* What you will do
Return the lines below verbatim, from the one containing "The width and height of the screenshot is (685, 574)." through the one containing "Like lucia_rom's post".

● ● ● ● ●

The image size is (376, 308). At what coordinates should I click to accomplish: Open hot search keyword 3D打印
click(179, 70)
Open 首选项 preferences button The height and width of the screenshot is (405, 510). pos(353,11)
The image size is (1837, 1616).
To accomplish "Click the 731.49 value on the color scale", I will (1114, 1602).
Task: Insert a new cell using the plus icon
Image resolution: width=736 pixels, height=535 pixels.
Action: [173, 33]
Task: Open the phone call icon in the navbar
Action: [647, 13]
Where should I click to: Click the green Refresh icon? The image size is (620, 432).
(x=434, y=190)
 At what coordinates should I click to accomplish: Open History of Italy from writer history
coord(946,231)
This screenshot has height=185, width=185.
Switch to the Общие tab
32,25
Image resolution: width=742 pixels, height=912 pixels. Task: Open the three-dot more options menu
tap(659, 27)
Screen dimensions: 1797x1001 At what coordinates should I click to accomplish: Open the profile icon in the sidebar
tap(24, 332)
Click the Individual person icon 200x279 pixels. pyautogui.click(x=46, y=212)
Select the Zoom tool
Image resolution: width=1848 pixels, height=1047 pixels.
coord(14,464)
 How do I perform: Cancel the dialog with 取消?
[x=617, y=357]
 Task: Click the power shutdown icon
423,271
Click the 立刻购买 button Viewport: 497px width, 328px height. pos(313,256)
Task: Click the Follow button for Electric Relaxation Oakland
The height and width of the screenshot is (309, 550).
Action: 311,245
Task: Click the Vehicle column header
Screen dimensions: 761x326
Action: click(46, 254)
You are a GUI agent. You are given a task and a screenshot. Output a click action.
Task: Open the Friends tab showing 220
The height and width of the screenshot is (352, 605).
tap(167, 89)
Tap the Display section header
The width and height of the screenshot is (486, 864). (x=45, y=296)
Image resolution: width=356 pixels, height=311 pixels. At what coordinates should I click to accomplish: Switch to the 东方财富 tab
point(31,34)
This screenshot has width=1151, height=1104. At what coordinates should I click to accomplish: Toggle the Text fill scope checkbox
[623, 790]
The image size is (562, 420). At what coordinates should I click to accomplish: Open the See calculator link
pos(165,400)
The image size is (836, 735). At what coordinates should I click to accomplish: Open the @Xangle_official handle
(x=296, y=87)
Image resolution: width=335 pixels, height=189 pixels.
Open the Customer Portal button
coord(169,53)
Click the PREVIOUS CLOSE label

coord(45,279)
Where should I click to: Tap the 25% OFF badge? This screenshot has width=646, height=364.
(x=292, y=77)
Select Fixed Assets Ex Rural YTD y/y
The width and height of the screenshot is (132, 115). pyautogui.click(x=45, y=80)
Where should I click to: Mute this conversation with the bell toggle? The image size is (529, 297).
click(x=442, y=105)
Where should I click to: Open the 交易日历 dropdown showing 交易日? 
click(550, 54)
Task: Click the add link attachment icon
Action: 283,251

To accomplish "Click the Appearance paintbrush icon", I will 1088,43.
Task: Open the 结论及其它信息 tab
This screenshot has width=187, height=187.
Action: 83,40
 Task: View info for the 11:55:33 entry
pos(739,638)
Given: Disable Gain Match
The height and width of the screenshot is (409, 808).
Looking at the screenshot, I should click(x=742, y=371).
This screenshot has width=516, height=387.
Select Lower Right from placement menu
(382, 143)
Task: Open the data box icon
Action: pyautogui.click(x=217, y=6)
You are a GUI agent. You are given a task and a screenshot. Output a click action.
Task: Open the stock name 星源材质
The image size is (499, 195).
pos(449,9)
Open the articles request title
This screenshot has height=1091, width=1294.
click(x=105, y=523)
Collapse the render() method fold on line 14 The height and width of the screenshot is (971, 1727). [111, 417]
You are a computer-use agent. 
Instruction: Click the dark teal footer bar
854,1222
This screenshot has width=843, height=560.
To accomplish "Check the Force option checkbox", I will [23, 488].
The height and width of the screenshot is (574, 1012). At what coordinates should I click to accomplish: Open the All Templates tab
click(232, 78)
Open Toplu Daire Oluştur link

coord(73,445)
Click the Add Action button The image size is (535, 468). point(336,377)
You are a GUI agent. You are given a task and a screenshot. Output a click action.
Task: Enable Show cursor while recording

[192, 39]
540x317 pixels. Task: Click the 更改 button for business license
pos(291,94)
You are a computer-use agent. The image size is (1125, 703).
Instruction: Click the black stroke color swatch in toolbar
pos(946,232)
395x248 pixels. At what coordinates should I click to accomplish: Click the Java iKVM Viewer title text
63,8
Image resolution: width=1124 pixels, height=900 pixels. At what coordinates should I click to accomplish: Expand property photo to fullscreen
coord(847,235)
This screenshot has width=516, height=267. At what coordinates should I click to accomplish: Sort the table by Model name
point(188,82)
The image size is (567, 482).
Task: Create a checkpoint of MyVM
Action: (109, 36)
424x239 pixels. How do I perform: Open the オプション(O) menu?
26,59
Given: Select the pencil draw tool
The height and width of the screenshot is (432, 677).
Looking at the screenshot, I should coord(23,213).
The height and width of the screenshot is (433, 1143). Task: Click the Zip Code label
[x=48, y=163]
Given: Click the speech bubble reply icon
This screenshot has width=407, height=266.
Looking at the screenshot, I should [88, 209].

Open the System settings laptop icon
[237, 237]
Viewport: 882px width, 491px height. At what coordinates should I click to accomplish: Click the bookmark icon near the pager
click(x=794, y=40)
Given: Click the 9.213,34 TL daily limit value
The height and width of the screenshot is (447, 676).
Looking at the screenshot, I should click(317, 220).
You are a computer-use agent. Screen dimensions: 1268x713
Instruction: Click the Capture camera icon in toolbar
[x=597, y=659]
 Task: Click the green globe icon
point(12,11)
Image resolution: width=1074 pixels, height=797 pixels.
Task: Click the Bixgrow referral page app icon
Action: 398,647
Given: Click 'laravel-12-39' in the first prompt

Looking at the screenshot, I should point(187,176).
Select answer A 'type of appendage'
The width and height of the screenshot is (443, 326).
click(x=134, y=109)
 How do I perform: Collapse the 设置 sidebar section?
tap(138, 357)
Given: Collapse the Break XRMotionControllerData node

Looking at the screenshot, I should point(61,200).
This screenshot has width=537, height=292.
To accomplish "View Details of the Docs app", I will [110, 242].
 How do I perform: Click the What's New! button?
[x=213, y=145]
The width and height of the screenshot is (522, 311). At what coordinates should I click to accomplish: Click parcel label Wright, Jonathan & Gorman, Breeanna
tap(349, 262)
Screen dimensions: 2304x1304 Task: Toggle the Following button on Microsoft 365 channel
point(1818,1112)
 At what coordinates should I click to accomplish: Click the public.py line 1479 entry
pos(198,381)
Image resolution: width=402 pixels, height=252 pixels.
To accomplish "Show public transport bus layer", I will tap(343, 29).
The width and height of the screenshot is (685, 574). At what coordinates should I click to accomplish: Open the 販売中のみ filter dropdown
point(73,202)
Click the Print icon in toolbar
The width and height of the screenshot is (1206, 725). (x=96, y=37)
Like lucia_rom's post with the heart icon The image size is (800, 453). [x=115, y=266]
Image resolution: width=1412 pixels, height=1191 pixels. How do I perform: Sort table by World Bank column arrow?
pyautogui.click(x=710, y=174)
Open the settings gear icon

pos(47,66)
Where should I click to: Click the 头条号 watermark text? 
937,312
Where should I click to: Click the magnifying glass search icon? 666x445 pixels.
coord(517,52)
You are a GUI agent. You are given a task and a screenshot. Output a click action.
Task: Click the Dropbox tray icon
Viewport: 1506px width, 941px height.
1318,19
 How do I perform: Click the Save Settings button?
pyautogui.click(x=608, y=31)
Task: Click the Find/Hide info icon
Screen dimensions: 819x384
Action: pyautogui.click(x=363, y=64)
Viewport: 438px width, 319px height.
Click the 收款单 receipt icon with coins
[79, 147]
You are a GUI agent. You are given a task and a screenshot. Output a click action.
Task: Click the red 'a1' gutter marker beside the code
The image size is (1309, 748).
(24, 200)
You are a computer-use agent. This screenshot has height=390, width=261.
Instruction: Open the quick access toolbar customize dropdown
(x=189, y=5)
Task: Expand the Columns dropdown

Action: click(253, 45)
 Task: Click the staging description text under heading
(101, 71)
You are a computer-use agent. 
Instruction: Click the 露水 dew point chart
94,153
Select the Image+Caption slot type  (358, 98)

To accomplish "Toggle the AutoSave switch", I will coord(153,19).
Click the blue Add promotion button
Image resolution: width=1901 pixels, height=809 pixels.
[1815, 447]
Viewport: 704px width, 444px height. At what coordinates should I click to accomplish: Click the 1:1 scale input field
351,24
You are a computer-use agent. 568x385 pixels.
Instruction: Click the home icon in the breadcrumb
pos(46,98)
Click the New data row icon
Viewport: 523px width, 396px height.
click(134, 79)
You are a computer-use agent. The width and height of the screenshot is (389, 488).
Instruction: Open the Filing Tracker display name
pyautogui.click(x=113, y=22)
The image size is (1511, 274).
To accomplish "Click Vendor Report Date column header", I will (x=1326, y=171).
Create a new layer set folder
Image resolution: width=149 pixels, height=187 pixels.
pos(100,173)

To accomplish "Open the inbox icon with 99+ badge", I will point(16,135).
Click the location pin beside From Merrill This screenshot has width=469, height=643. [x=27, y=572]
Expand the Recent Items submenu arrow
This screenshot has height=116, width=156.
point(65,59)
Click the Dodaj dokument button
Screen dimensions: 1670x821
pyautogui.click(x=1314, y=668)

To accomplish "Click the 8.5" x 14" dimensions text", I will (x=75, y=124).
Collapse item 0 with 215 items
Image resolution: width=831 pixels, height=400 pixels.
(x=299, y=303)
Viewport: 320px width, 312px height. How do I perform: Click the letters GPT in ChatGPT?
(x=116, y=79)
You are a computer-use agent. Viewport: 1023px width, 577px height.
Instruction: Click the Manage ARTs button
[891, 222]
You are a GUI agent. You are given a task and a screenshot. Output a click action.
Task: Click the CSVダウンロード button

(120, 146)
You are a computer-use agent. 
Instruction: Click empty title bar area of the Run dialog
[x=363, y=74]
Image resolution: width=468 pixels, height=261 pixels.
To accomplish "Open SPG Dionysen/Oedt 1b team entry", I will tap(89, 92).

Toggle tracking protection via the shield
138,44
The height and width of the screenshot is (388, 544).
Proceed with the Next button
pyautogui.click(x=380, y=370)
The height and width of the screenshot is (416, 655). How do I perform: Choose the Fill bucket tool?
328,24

● ● ● ● ●

* Right answer
The width and height of the screenshot is (685, 574). At what coordinates should I click to accomplish: Open the 販売中のみ filter dropdown
point(73,202)
Click the Print icon in toolbar
The width and height of the screenshot is (1206, 725). (x=96, y=37)
Like lucia_rom's post with the heart icon The image size is (800, 453). [x=115, y=266]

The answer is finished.